The records that follow must be printed exactly as they are.
#### Dataset records ####
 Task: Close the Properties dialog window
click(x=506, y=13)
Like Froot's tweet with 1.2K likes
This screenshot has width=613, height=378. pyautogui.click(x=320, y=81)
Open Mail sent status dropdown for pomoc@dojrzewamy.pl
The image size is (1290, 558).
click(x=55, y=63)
####
* **Output for this task**
 Task: Close the Properties dialog window
click(x=506, y=13)
Like Froot's tweet with 1.2K likes
This screenshot has width=613, height=378. pyautogui.click(x=320, y=81)
Open Mail sent status dropdown for pomoc@dojrzewamy.pl
The image size is (1290, 558).
click(x=55, y=63)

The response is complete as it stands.